If we are devoted to the cause of humanity, we shall soon be crushed and broken-hearted, for we shall often meet with more ingratitude from men than we would from a dog; but if our motive is love to God, no ingratitude can hinder us from serving our fellow men.”
You were up half the night with a new baby and still had to make it to Sunday morning service with all your kids in tow… Frankly, you’re plain tired of always being the one who never misses, never sits out.
You feel like you’ve been more than friendly and hospitable to the women in your church, but they seem so moody and self-absorbed. You’re starting to think, What’s the use?
If you have to go to the trouble of helping out at another funeral for someone who didn’t even attend your church, you just might scream!
Why doesn’t anyone ever ask you how you’re doing instead of always venting and complaining?
Loving people must be an overflow of our love for Christ.
Human love gives up, wears out, falls short and expects something in return.

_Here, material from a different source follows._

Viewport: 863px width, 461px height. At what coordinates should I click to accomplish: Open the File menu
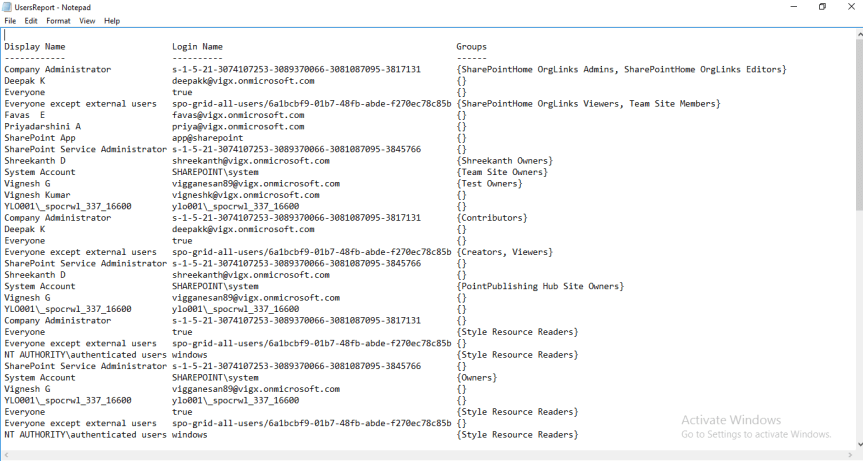click(x=10, y=20)
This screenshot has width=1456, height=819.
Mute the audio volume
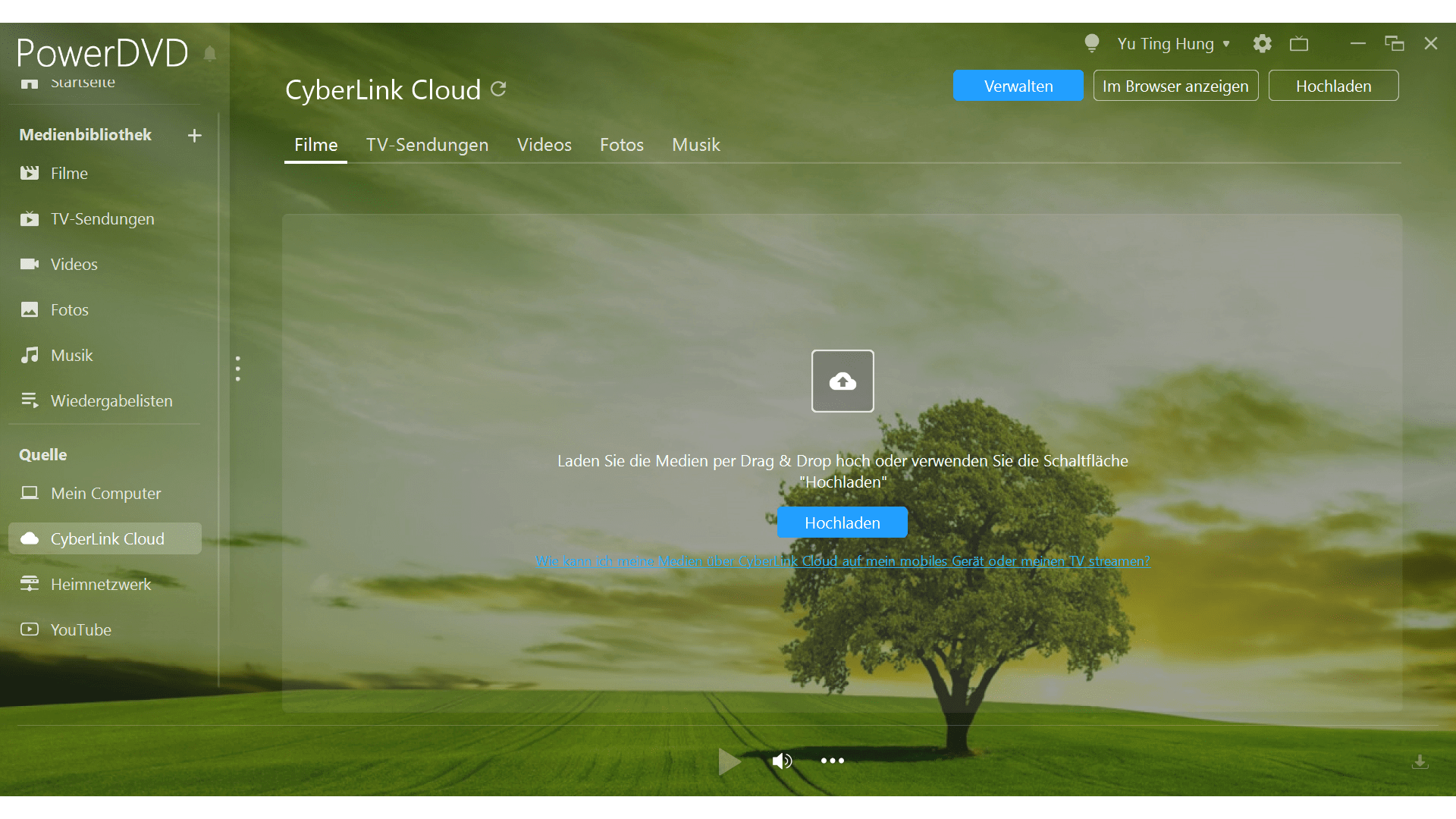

Frankly, we cannot love like Jesus without grace.
Don’t even try!
Check out my post, 10 Things Every Young Pastor’s Wife Should Know.
Duty #4: Give Yourself Grace.
This is really at the heart of it all.
Give the woman in the mirror permission to be herself.

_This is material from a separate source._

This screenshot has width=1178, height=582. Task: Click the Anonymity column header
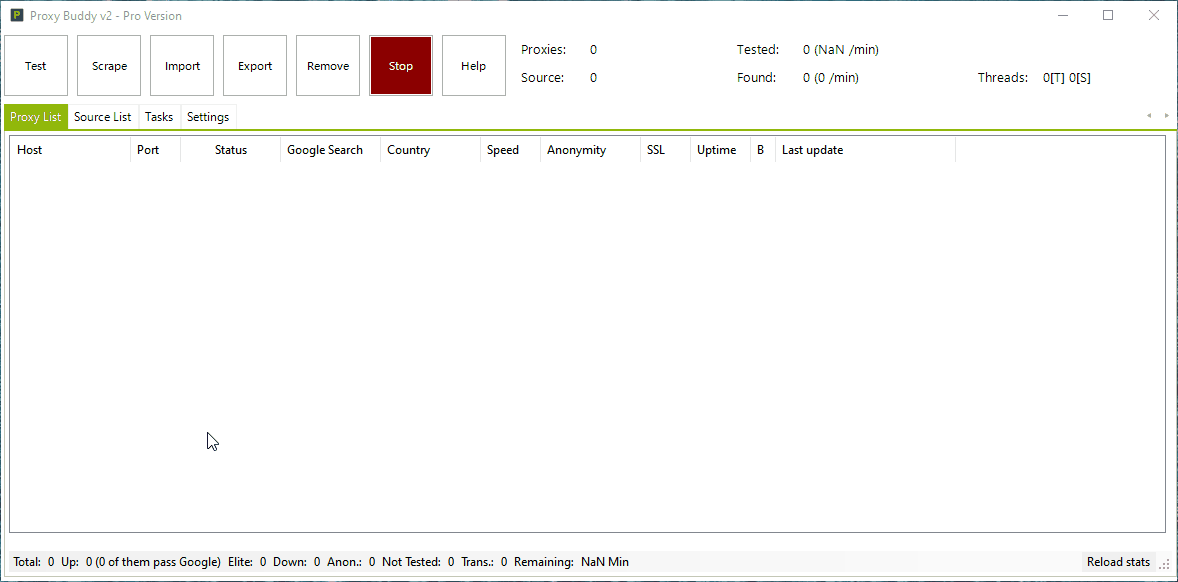tap(576, 149)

Until you receive grace- even from yourself- you simply cannot give it away to anyone else.
Your husband feels called to ministry and he’s so excited about the prospect of stepping into a pastoral role. The only problem? You have NO IDEA how to be a pastor’s wife. Did you actually sign up for this?
The previous pastor’s wife was well-respected and, apparently, good at everything. You feel like you might be living under her shadow for the rest of your life.
You’re an introvert, plain and simple. How can an introverted woman ever be a “good” pastor’s wife?
Here’s the truth:
Most of us don’t necessarily feel like we’re “cut out” to be great pastor’s wives.
God doesn’t call us because we’re a cut above everyone else.
God calls us because, for some eternal purpose, He has chosen us for this.
Believe me, you ARE going to be good at this… as long as you give yourself permission to be the woman God created you to be.
Live into your gifts.
Don’t be afraid to be stretched out of your comfort zone (because you will be!).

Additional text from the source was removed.